SUPPLIED TEXT =
....

- Born: July 4, 1953 Baltimore, Maryland
- Died: August 6, 2016 (aged 63) Whidbey Island, Washington
- Occupation: Musician;
- Spouse: Eric Mulholland
- Musical career
- Genres: Singer-songwriter; Neopagan music;

= Charlie Murphy (singer-songwriter) =

American singer-songwriter

Charlie Murphy (July 4, 1953 – August 6, 2016) was an American activist and singer-songwriter.

==Biography==
===Early life===
Charles "Charlie" Joseph Murphy Jr. was born in Baltimore on July 4, 1953. He was the third of seven children. His mother, Angela Murphy, was a nurse and his father, Charlie Murphy Sr., was a court stenographer. He was described as engaging and outgoing in high school, and was involved in theater, debate, and student government. Influenced by the civil rights and anti-war movements that he witnessed early in life, Murphy decided to devote himself to facilitating social change. While studying sociology at Loyola University Maryland, Murphy also worked as a camp counselor.

After graduating from Loyola, Murphy began working in youth mental health services in Roanoke, Virginia. After a time, however, he realized that he was "being asked to help these young people to adjust to a world in turmoil rather than to empower them to take an active role in making things better," and decided to transition from work in mental health to social activism through music.

===Personal life===
In 2002, Murphy received an email from a former student of a friend, Eric Mulholland, who had just moved to the area and was seeking new connections. They started dating a week after they met. Two years later, Murphy proposed while they were on a trip to Portugal, and they married in 2006. The day after their wedding, they took what Murphy referred to as a "honeymoon of service" and traveled to Uganda to work with youth living with HIV. In a 2015 interview, Murphy said with regards to Eric, "I took one look at him and thought to myself, 'I could spend the rest of my life with him" and "I always felt married to him since I met him." The two resided on Whidbey Island in Washington.

....

RECORDED DATA =

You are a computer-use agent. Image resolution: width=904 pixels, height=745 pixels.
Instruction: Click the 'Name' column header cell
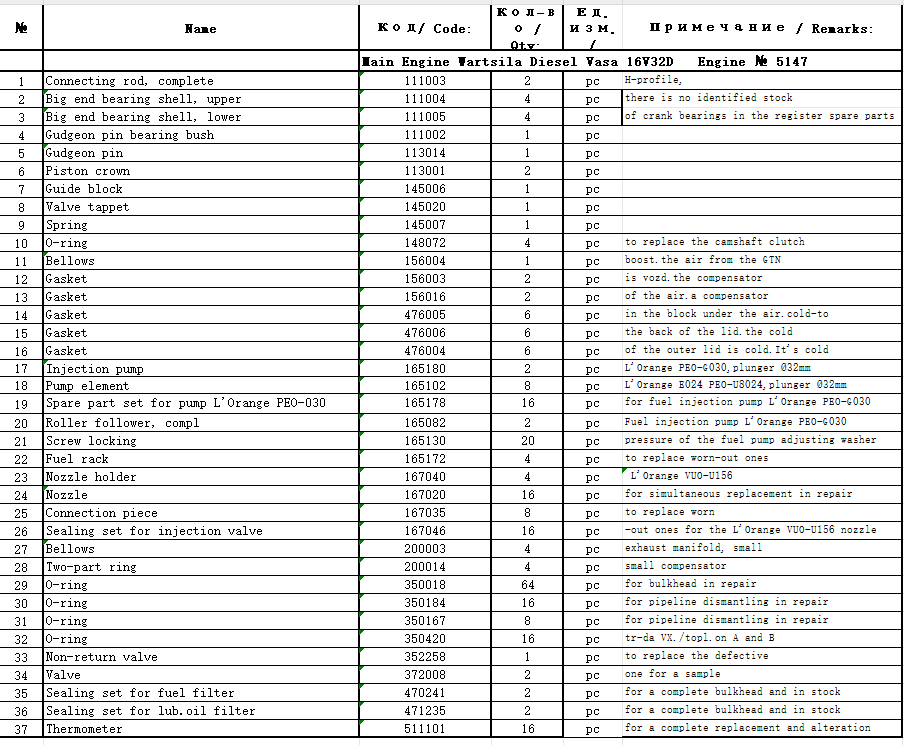200,29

....

TASK REQUIREMENTS = Can you transcribe the Charlie Murphy article word for word, beginning at the words "Charlie Murphy (July" and stopping after "a camp counselor."?

EXERCISE ANSWER =
Charlie Murphy (July 4, 1953 – August 6, 2016) was an American activist and singer-songwriter.

==Biography==
===Early life===
Charles "Charlie" Joseph Murphy Jr. was born in Baltimore on July 4, 1953. He was the third of seven children. His mother, Angela Murphy, was a nurse and his father, Charlie Murphy Sr., was a court stenographer. He was described as engaging and outgoing in high school, and was involved in theater, debate, and student government. Influenced by the civil rights and anti-war movements that he witnessed early in life, Murphy decided to devote himself to facilitating social change. While studying sociology at Loyola University Maryland, Murphy also worked as a camp counselor.